Keywords: Benthos; Biodiversity; Assemblage structure; Soft-bottom; Environmental; Caspian Sea; Boojagh marine national park (BMNP)
While the Northern basin of Caspian Sea is extremely shallow (depth<25 m), the central and the Southern basins exhibit deep regions where depths reach approximately 800 and 1000 m, respectively [1,2]. Three main sources of inflows are present: river runoff (79%-80% of it coming from the Volga river), rainfall (20%) and groundwater inflow (1%) [3], while outflow is exclusively a result of evaporation. The salinity of the Caspian Sea is around a third of that of the oceans [4-6]. Changes in these factors such as organic matter, grading of sediment, pH, and redox potential affect the abundances of macrobenthos of sediments [7-13] Previous studies have determined a seasonal variation on macrobenthic assemblages with higher densities on spring followed by the lowest on summer [14,15].
Boojagh Marine National Park (BMNP), with an area of 3260 hectares, is a protected area in Astaneh Ashrafieh city of Gilan Province, Iran, being the first “coastal and terrestrial national park” established in the country. BMNP covers approximately 1,600 hectares of coastal area, 160 hectares of wetland meadows, and 1500 hectares of terrestrial areas [16-18]. At BMNP with a variable and diverse environmental conditions a wide range of macrobenthic assemblages might be expected.
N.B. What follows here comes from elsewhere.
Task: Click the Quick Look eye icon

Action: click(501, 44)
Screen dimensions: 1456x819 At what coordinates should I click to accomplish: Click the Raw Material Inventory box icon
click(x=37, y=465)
Due to its biodiversity importance a number of researchers focused on fauna and flora of this National Park [19-22]. Coastal waters of BMNP are to some extent affected by human activities such as pollutants of Sefidrood, port of Kiashahr and fishing activities so benthic study can be an efficient tool to evaluate these impacts [23,24]. However, the Caspian Sea suffers from both natural, e.g., sea level changes and anthropogenic disturbances e.g. pollution, eutrophication and invasive species [2]. The impact of the accidentally introduced ctenophore Mnemiopsis leidyi [25] has been tremendous on the Caspian ecosystem causing sharp decreases in macrobenthos densities, pelagic fish stocks and other higher components of the ecosystem [26- 28]. Some significant data have been obtained on the recent sea level fluctuations and their chronology, on the development of the Sefidrud River delta and surrounding low-lying plain through the Holocene [2,28-31]. Structure of benthic assemblages are frequently used in pollution effect monitoring programs [32-38]. In this paper we report the results of an analysis of macrobenthos of BMNP, Gilan Province using the data from July 2015 to August 2016. As such, this study attempted to understand the quantitative distribution (abundance) of macrobenthos in the BMNP of the Southern Caspian Sea in relation to seasonal changes in environmental parameters. Ultimately, the comprehensive assessment of factors affecting in this study facilitates a better understanding of the factors influencing in this area. Our aim is evaluate the spatial and temporal variations on macrobenthic total densities, species richness and diversity in the CS and its relation with environmental parameters (Figure 1).
Sampling
Eighteen sampling stations were established in the coastal water of BMNP, Southern coast of the Caspian Sea, within the area of 37°24’45.37”N, 50°2’17.90”E. We sampled in the region every season, from July 2015 to August 2016: including summer 2015, autumn 2015, winter 2016, spring 2016 and summer 2016. Sediment samples were taken to study the macrobenthos by Van Veen grab with a sampling surface area of 0.22 m2. Each replicate was placed in a separate container and tagged with transect and sampling station specifications (Table 1). Then a 73 g/l solution of Magnesium Chloride was used to relax the species [39-43]. In the laboratory of Science and Research Branch of Islamic Azad University samples were fixed with 10% formalin. In order to identify macrobenthic invertebrates, samples were washed though a 0.5 mm mesh sieve. Specimens of the macrobenthos were sorted and identified with the help of microscope. Identified taxa were kept in 80% ethanol for further reference. Species were identified to the lowest possible level of taxonomy using Birshtain et al. as identification main reference with up to date corrections from World Register of Marine Species (WoRMS) reference website. To evaluate the significance of differences a one-way ANOVA was performed using SPSS 16 software and a post hock test of LSD was used to detect differences among sites. Also, Microsoft Excel was used for the calculation of location and dispersion of gathering environmental parameters [44].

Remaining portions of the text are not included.